Ashton junior is laughing as he explains. “”When the Saints Go Marching In” may be Northampton’s signature song,” says the man whose hunger for the try-line has propelled him straight into the England senior squad in this, his third season in union since switching codes. “But it also happens to be St Helens’s song as well, and my Dad now has to sit through it over and over again sitting in the Franklin’s stands. He loves watching me play, he’s proud of what I’ve achieved, and he never misses a home game, but there’s no way he’s going to sing that song.”

 

Just imagine the scene, then, three years’ ago, when a 19-year-old Ashton broke the news to his father. “It was almost a case of “sit down Dad, pour yourself a drink, I’ve got some bad news,”” recounts the Guinness Premiership’s leading try scorer this season. “It nearly killed him when I said I was leaving Wigan to join Northampton. All he ever wanted was to see his son in the hoops of Wigan, and now I was off to union. I could have told him I’d accidentally got a girl pregnant and he would have seen it as better news. To his credit he let me get on with it, but it’s taken him time to come round to it. I reckon making the England squad might just swing it.”

 

Hopefully it will with the Wigan public, too, who were none too pleased with their young hero’s bombshell. “I remember getting booed every time I caught the ball in my next game for Wigan, and I’m sure it wasn’t all from the away fans, either. I’d take a lot of stick on nights out in the town as well.”

 

In truth it was quite a decision to make for the young man who was dubbed the new Kris Radlinski in rugby league. “I didn’t want to be one of those people who stay in the same place all their life,” he explains. “I knew that if it went wrong I’d be young enough to come back, but if I’d signed another contract I probably wouldn’t have tried union until it was too late.”

 

A relegated Northampton meant that Ashton could find his feet in his first season in Division One where he scored a record 39 tries. “In truth it hid my deficiencies because I could get away with it at that level,” he recalls. “But when we went up to the Premiership I was exposed last season.”
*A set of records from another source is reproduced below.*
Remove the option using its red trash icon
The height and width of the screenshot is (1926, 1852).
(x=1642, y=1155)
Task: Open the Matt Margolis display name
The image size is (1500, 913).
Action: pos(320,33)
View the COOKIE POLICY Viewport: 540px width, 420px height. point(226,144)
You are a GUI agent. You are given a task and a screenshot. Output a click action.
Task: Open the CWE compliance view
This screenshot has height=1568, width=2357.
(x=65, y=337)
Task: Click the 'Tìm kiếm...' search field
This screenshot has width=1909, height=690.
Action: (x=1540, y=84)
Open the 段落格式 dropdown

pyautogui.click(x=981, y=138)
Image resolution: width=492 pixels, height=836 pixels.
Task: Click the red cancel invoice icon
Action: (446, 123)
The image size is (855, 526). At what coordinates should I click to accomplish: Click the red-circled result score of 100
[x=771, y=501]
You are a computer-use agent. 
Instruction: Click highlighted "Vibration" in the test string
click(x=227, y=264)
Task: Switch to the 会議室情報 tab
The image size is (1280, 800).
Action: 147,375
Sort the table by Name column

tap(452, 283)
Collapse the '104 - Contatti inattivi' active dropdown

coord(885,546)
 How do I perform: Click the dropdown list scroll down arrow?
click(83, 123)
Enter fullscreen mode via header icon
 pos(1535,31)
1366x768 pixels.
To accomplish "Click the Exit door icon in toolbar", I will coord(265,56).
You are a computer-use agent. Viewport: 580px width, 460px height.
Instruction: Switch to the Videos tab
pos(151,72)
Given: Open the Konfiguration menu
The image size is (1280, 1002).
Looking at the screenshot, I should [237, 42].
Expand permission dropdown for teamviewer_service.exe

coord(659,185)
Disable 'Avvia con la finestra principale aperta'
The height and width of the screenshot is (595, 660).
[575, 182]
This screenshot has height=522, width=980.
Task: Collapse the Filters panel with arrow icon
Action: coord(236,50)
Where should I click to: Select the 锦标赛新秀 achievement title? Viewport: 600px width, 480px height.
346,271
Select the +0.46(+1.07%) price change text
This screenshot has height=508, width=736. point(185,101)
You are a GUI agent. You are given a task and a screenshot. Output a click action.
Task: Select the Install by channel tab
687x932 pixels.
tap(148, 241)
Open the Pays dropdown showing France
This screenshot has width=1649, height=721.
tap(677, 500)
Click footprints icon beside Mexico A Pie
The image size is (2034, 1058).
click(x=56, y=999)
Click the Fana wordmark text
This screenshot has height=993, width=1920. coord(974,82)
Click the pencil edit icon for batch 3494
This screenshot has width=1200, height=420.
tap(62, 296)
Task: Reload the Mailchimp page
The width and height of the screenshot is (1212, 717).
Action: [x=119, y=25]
The confidence sapped, and when he found himself out of the starting XV at the start of this season, Ashton’s mind began to wander back to what he had left behind at Wigan.

“I thought I was ready to go back,” he admits. “I was prepared to go cap in hand and say I’d got it wrong. I didn’t feel it was ever going to go right for me at Northampton.”

So why didn’t he return to league? “I just didn’t want to be another league star who’d come over to union, failed, and gone back to league,” he says. “There’s been quite a few and I didn’t want to add to that statistic. If I’d returned to Wigan I would have been very disappointed in myself at some point in my life.”